Speaking of leaning into cliches, I really enjoyed the sight of Jason Statham drinking his life away in Thailand, doing what broken heroes do.

Exactly. We’ve seen that scene and we know that, and yet you’re like, “Okay. We’re good with this,” because look, the key is to not do a cliché and think you’re doing something new. That’s the death of a movie.

This project has been in development for a long time. Where was the script at when you signed on? How did it change?

The script was pretty good. We changed things as we developed a little more. Characters got consolidated and I think Rainn Wilson’s character was an angry woman at one point, and he made her angrier and more of a woman. Rainn found his Rainn Wilson way of doing it and there were … Those are the circumstances. When the novels were written, the characters worked a certain way, but the Rainn Wilson character in the script I read was almost identical to the Bryce Dallas Howard character in Jurassic World, which didn’t exist when Steve Alten wrote this book. So, suddenly you have a character that the world has seen within the last couple of years, so you got to find something new and do something different.

Jason Statham is probably one of the few actors who can make a giant shark movie work.

I know. He’s perfect.

When did his name first come up?

You know what? There were ideas being thrown around, most of which I hated, and I kept pushing for somebody … See, my concern was that everybody will think the whole premise is stupid and fake. There’s something about Jason Statham that is so authentic and believable that you go with what he tells you. If Jason is acting like this is a real shark, then the audience is going to believe it. He is not larger than life. He’s just a little bit better than most men.

He’s so non-arrogant, no vanity to Jason, that you really believe him, and yet, he has such a great sense of humor and a wonderful working class quality. There’s nothing pretentious or lame about Jason.

I can’t imagine a self-serious actor in this role. 

Oh, my God. It would be so boring with that or an over-the-top action star that made the whole movie feel over-the-top.

What’s it like working with him on a shooting day? Is there a lot of talk about character and motivation between takes?

Yeah. You’re constantly talking with all the actors about the reality of the specific scene you’re doing that day. Is it consistent for my character to say this line or to act that way or to stand over here? As you’re having the conversations, you’re making decisions that will affect all the other scenes in the movie.

For Jason … I don’t know if Jason would say this, but he is playing the, not fearless, but the brave rescuing hero who is willing to take on the bad job in order to save the other people. Then he lets the female lead go down in the shark cage by herself. Right?

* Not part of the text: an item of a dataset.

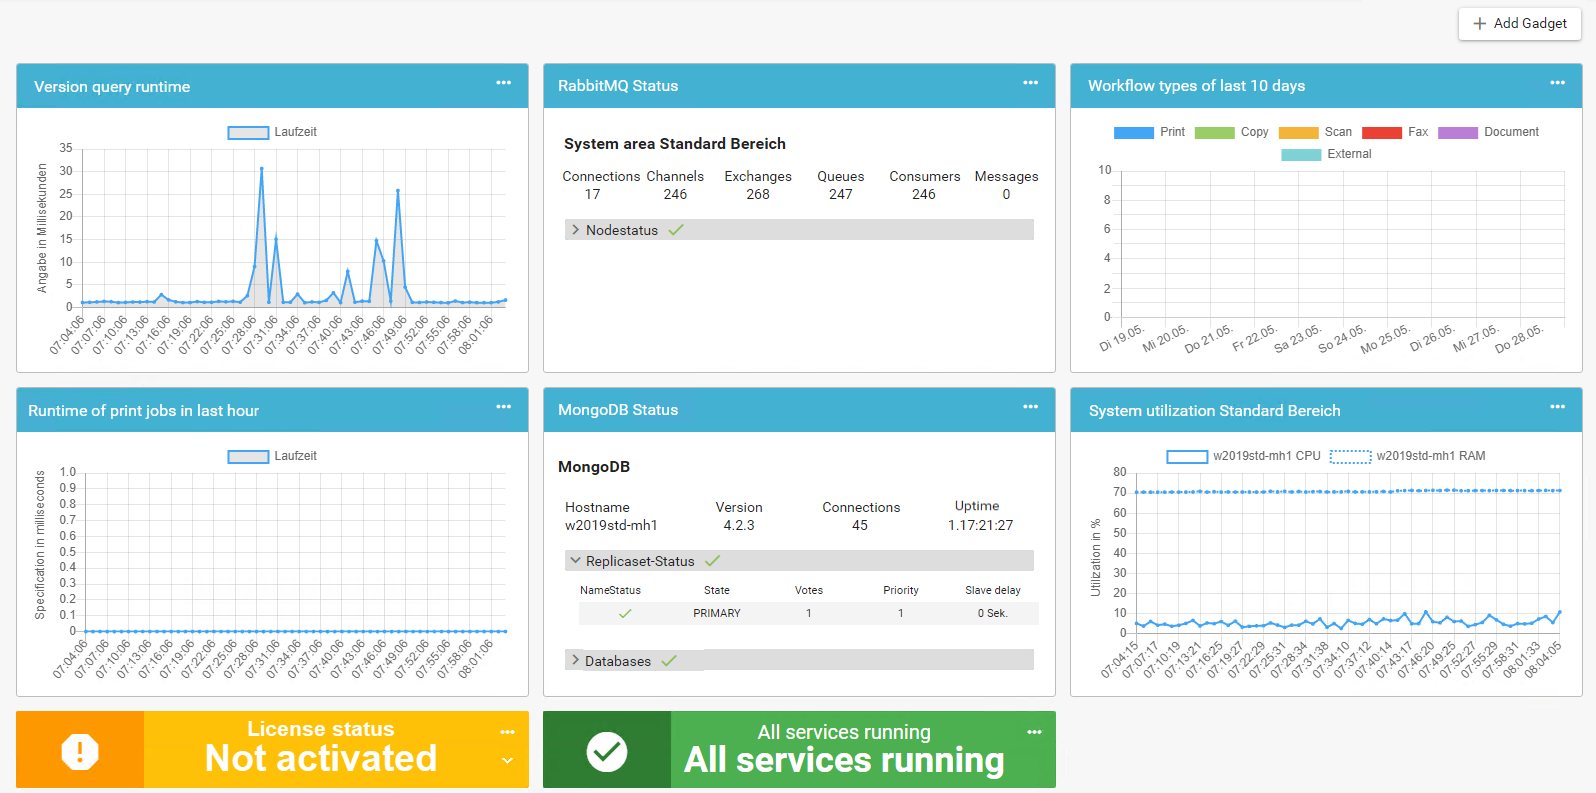
Task: Click the Scan legend color swatch
Action: coord(1298,133)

He wasn’t comfortable with that. So, we got to make sure the scene made sense if there’s a difference between being sexist and saying, “I should go down,” and respecting her abilities that she can go down without him being the coward who doesn’t take the responsibility himself. These are tiny little things that may or may not be noticed in the movie, but they can take up about two hours of your day in figuring this stuff out.

The cast as a whole is a pretty likable group. How important is likability when putting together an ensemble for this sort of movie? 

It’s so important. All those characters and wanting to … Movies you’ve seen that you think, “Oh, they’re scary.” “Oh, they’re big.” “Oh, they’re …” whatever. The truth is, it gets back to tone again and character. What was so great about James Cameron’s Aliens, that’s human soldiers, right? You wanted to hang out with those guys. You wanted to crawl through that air vent with Bill Paxton, right?

You remember all those guys and that is true of so many movies we love. So, putting this whole ensemble together, then getting a variety of people who love each other that when you see that kind of fun and affection onscreen, you feel it, too.

The Meg Shotbyshot

Was there a lot of debate over how and when to first introduce the Meg?

There were a lot of arguments and conversations about this. Today’s audience is different than the Jaws audience. When you’re spending all that time and money on CG and the audience knows you are, they want to see that shark. They’re coming to see that shark.

You can’t get away with a few glimpses over two hours, but how soon do you see it and when do you see it? It needs to be a great introduction. I think we did the best we … We found a really great solution and the first time you get a really good look at that shark it’s freaking awesome. But some people don’t realize when you first see it.

You actually see the shark before you know you’ve seen it, and I can … It’s actually in the very, very first sequence of the movie when Jason is in that submarine at the beginning. You have to freeze frame and there’s about three frames and it’s all there, but you may miss it.

The scale of the megalodon is just incredible. These days, is a giant titular CG creature not too challenging to pull off? 

It is ridiculous how good they are and the things they can do. The problem is they can do anything, but they don’t want you to know that. They want you to try to do it yourself first, but they can still save your ass.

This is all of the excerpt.